§ **Task requirements**
Omit the pictures, then reproduce exactly the line bearing "How do I perform: Click" and every line after it up to and including the last line of the entries below.

§ **Given data**
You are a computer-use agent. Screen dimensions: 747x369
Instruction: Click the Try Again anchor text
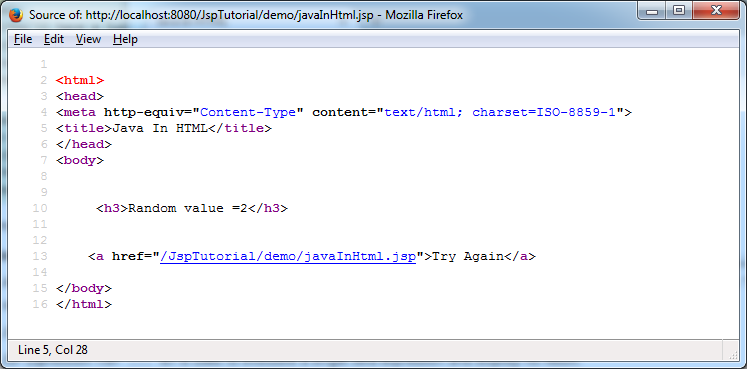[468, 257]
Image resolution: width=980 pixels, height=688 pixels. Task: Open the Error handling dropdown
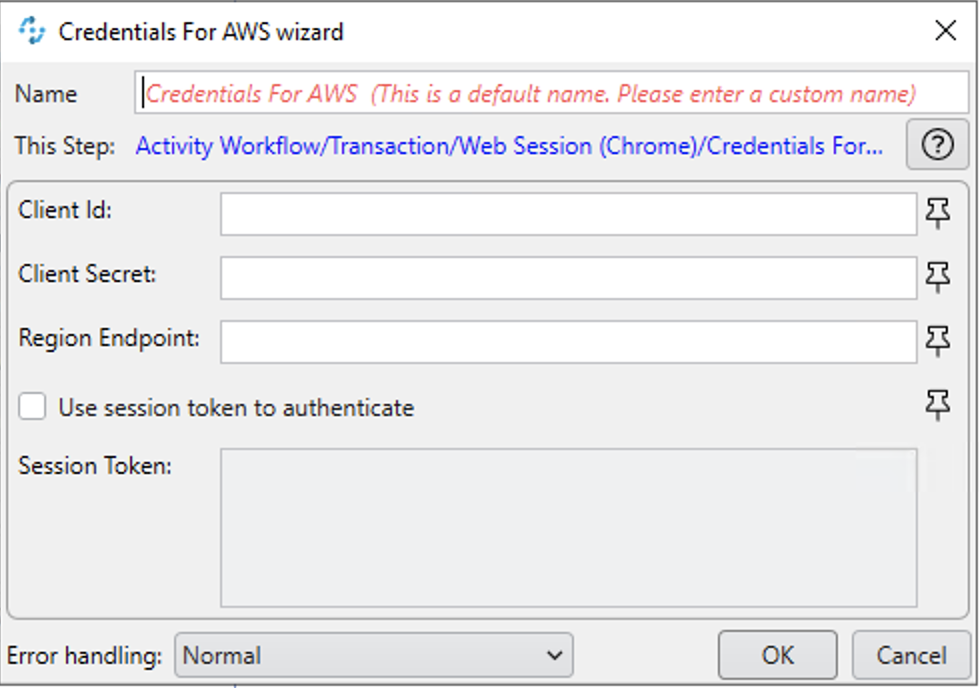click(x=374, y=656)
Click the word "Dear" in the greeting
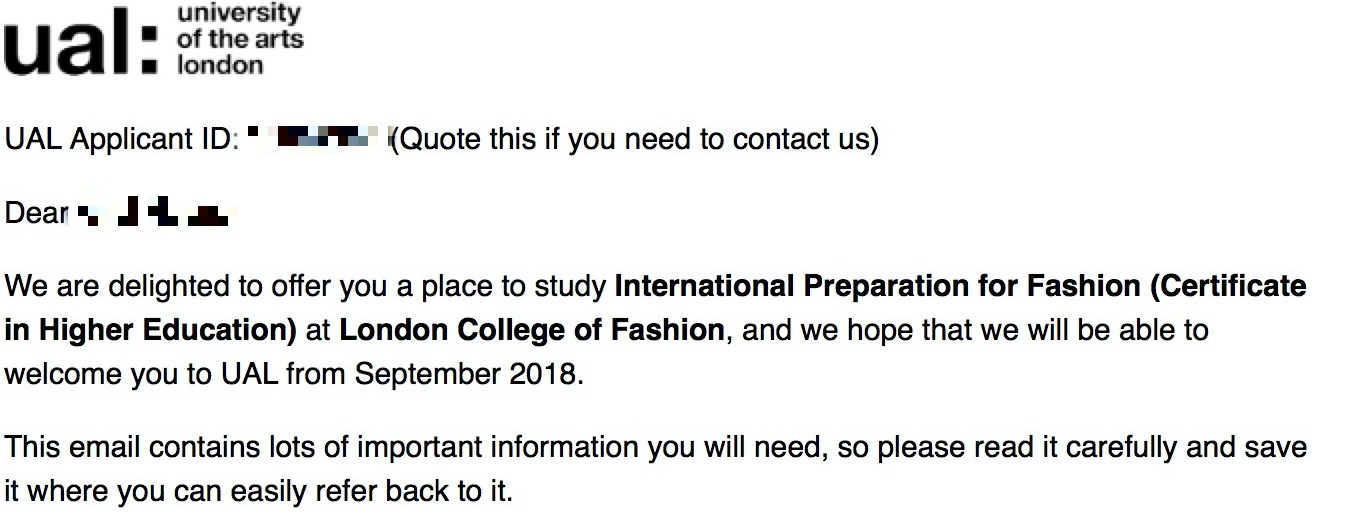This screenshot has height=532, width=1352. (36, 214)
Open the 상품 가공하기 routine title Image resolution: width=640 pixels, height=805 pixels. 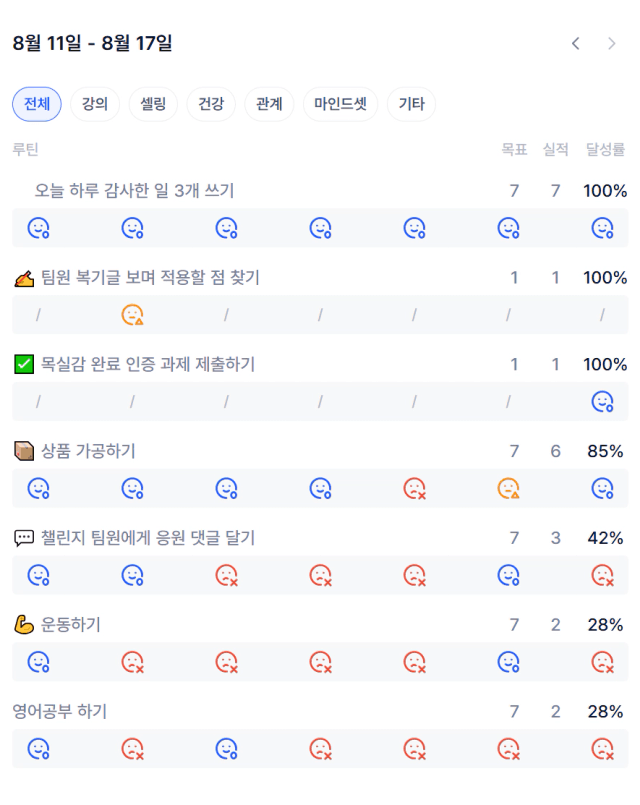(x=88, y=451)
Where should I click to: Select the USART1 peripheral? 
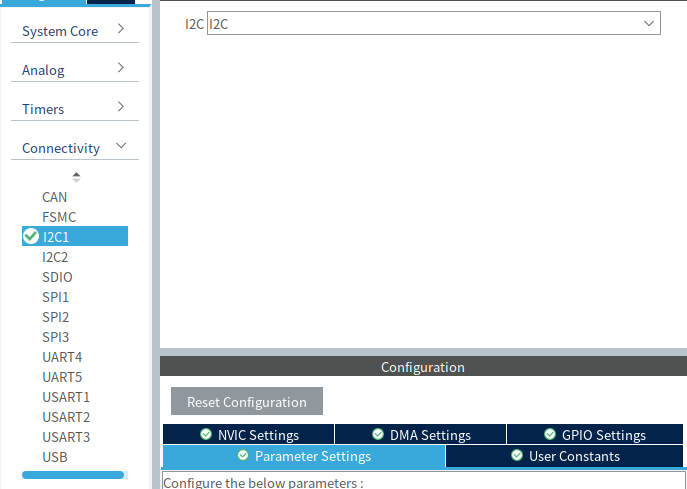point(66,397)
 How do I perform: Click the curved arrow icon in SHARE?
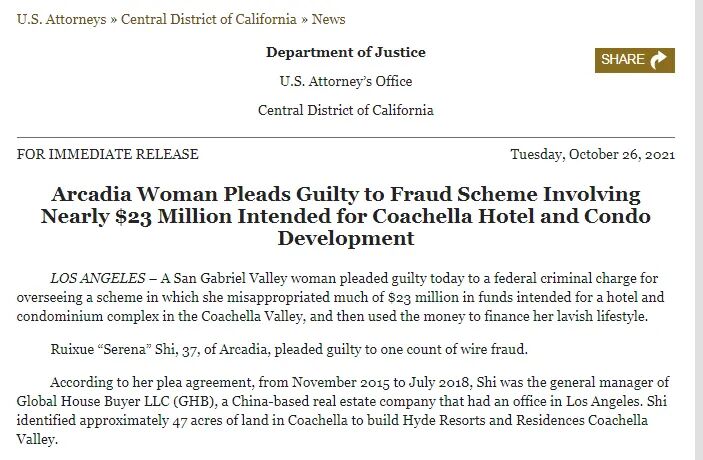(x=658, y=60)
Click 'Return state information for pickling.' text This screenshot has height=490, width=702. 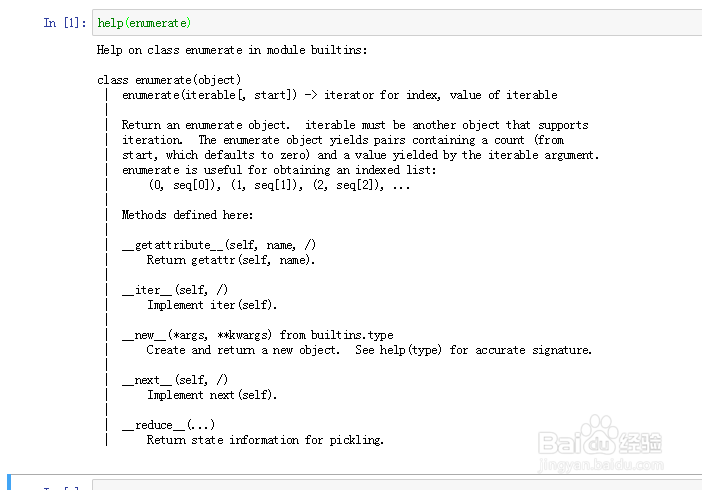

§ **Task output**
 How do I perform: Click the curved arrow icon in SHARE?
(x=658, y=60)
Click 'Return state information for pickling.' text This screenshot has height=490, width=702. 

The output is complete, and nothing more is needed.